But, here’s the thing. If we’re saying the same thing each time, and each time the change we want to make disappears between rehearsals, then saying that thing isn’t working. The problem is not necessarily the choir’s idiocy, the problem is the ineffectiveness of the method we’re choosing to use with them. Well, the choir may be idiots (aren’t we all in our way?), but it’s still up to the director to find a method that will work on their particular brand of idiocy.

I’m reminded of that quote often attributed to Einstein defining insanity as ‘doing the same thing over and over again and expecting different results’. Although it probably wasn’t Einstein who said that, and framing it in terms of ‘insanity’ only works if you take a colloquial approach to the word, it remains a usefully quotable point.

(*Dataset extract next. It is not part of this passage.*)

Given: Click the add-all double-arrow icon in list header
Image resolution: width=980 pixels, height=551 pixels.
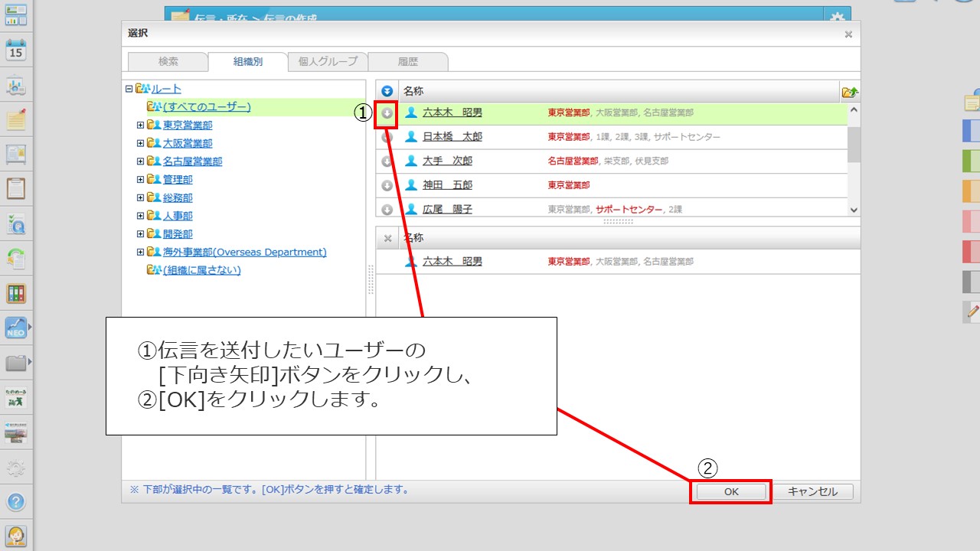Looking at the screenshot, I should tap(387, 91).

In stand-up comedy, there’s a general principle that you should try a new joke three times before deciding whether it works or not. If it doesn’t get a laugh first time, it’s too early to ditch it – it may just be the dynamic of the room (not everyone finds the same things funny), or it may be that you didn’t quite nail the delivery on first attempt. But if it hasn’t got a good response by the third time, no matter how funny you find it, the rest of the universe is telling you it doesn’t work for enough other people to keep in your set.

That’s not a bad principle for a rehearsal tactic, either. In this context, it’s more likely to be about the match with the singers’ skills than with how you deliver it, but it’s still the case that if the change hasn’t stuck after three attempts, it’s probably not the right tool for the job you want it do with these people at this stage of development.

The issue is likely to be the hand-over from conscious to unconscious competence. You ask for something, and when it’s the primary thing the singers are thinking about, it happens. But it doesn’t happen with enough traction to keep happening when they come back a week later with their heads full of other stuff. It’s too early after one attempt to give up on it, as it may just need more practice to get embedded.

But if after three attempts it is still not sticking, then it’s time to think of a different way to approach it. You know it is possible for the singers to achieve it (as they do on a temporary basis quite regularly), the knack is to find the approach that helps them integrate that skill into their armoury of helpful habits. It may be that a different method is exactly the thing they need to find the knack; it may be that triangulating between several different methods provides the key. Either way, saying the same thing every week isn’t helping.

The other thing that occurs to me in this context is that it’s not about what the director says, it’s about what the choir does. People don’t acquire skills through their conductor talking, they acquire skills through doing the thing. So any time we start to get bogged down with ‘saying the same thing’, it helps to reframe in terms of what we want the choir to do, and then start collecting activities that will get them exercising that particular skill or habit intensively.

There are echoes here of my post from some years ago about Multidimensional Rehearsal Planning. Having a defined set of development goals keeps everyone focused on the priority habit changes of the season. But the more important reference here is Choice Theory. A director can’t control anybody else’s behaviour, we can only control our own. So if saying the same thing every week isn’t working, we need to stop doing that, and do something different.

Even if it takes a few more attempts to find the approach that delivers the desired change, everybody – both director and singers – will have the benefit of novelty value in the interim. And without the depressing aura that develops in a choir when they are repeatedly failing to deliver something they are being asked for, everything becomes more enjoyable. However long it takes to reach a musical destination, it’s important to take pleasure in the journey.

Oooo, this is so good!
I think I do naturally switch to other approaches / gestures / metaphors if a thing isn't sticking - but it's good to notice this, for when I have somehow got lodged in flogging the dead horse (of instruction).